Consumir grasas durante el desayuno es esencial pero lo importante es saber qué tipo de grasa vas a ingerir. Escoge siempre ácidos grasos de calidad, en especial, los omega 3 y los omega 9, son indispensables para el buen funcionamiento de nuestro organismo: ayudan a prevenir las enfermedades cardiovasculares y la diabetes, y desempeñan un papel en el desarrollo del cerebro, los músculos y los huesos.
Estas grasas buenas se pueden encontrar en especial en las semillas oleaginosas: las almendras, las nueces y las avellanas. Las nueces son las semillas oleaginosas más ricas en omega 3. Así, por la mañana, puedes comer una porción de 30-50 g de una mezcla de nueces y almendras, que te proporcionará omega 3, fibra y magnesio. También puedes optar por semillas de chía, semillas de calabaza, aguacate o incluso pescados grasos como el salmón y las sardinas.
Y si no te ves comiendo mucho, podrías intentar hacer tu propia crema de semillas oleaginosas y untarla en el pan en vez de ponerle mermelada, que es muy rica en azúcar.
Olvídate del zumo
Beber un zumo de fruta no es lo mismo que comer una fruta. En el zumo ya no hay fibra. Además, son las fibras las que permiten reducir la velocidad de asimilación de los azúcares que se encuentran en la fruta. Esto explica por qué el índice glucémico del zumo es más alto que el de la fruta. El índice glucémico de una naranja, por ejemplo, es de aproximadamente 35, mientras que el índice glucémico del zumo de naranja sin azúcar añadido es de aproximadamente 45. Por otro lado, comer una fruta te permite masticar y fomenta la saciedad, a diferencia de un zumo de fruta.
¿No puedes dejar de comer una tostada?
Si te resulta difícil privarte de los glúcidos, al menos, elígelos con cuidado. Dale preferencia a los productos a base de cereales con un bajo índice glucémico como el pan a base de harina integral o semiintegral orgánica o incluso el muesli tradicional (una mezcla a base de copos de avena o de espelta, por ejemplo).
Mantén una buena hidratación
Hidratar el cuerpo al levantarse es primordial. El té verde es la opción ideal para el desayuno. De hecho, es muy rico en antioxidantes, que son compuestos beneficiosos en la prevención de numerosas enfermedades como el cáncer y las enfermedades degenerativas. Lo ideal es infundirlo a 85 °C durante unos minutos para fomentar la extracción de antioxidantes.
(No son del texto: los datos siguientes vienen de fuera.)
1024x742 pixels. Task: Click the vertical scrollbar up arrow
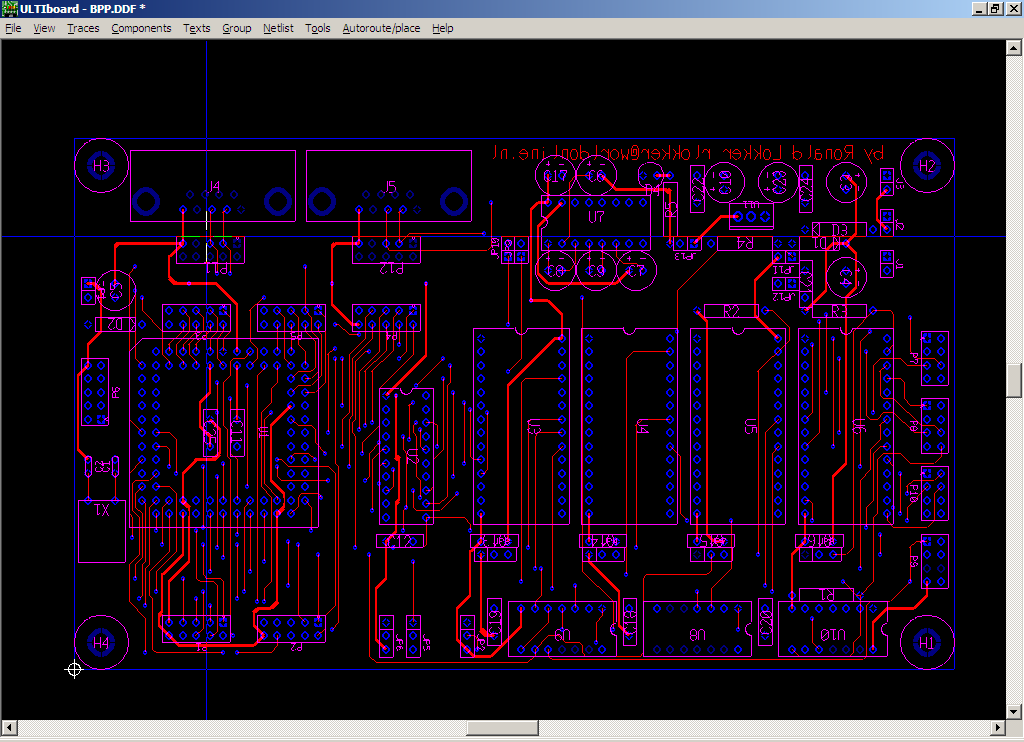tap(1015, 47)
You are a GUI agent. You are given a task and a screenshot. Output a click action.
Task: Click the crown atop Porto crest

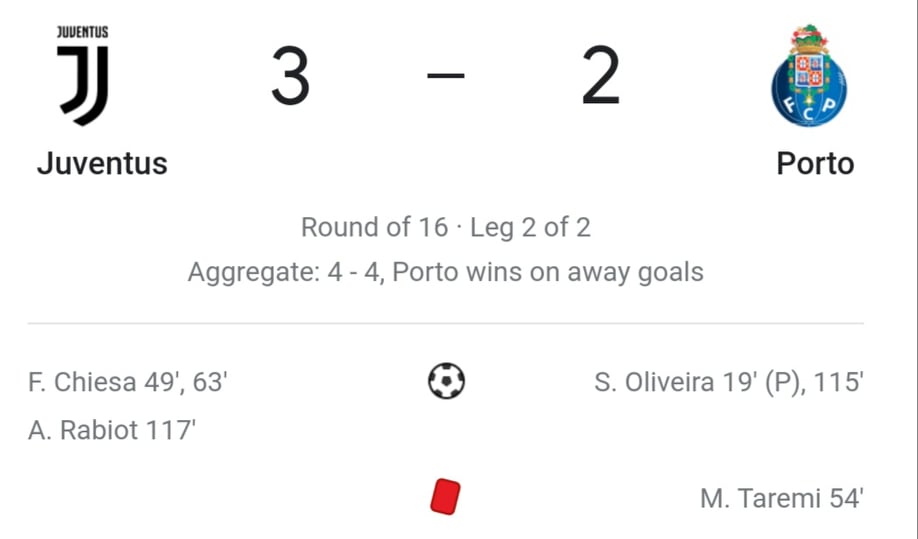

Además, el té contiene cafeína y ejerce así un efecto beneficioso en el cerebro mejorando la atención o incluso la memoria.
El café también es una opción interesante para el desayuno gracias a su contenido en antioxidantes, pero debe consumirse con moderación. Un consumo excesivo de café puede aumentar el riesgo de sufrir problemas cardiovasculares y contribuye a la acidificación del organismo.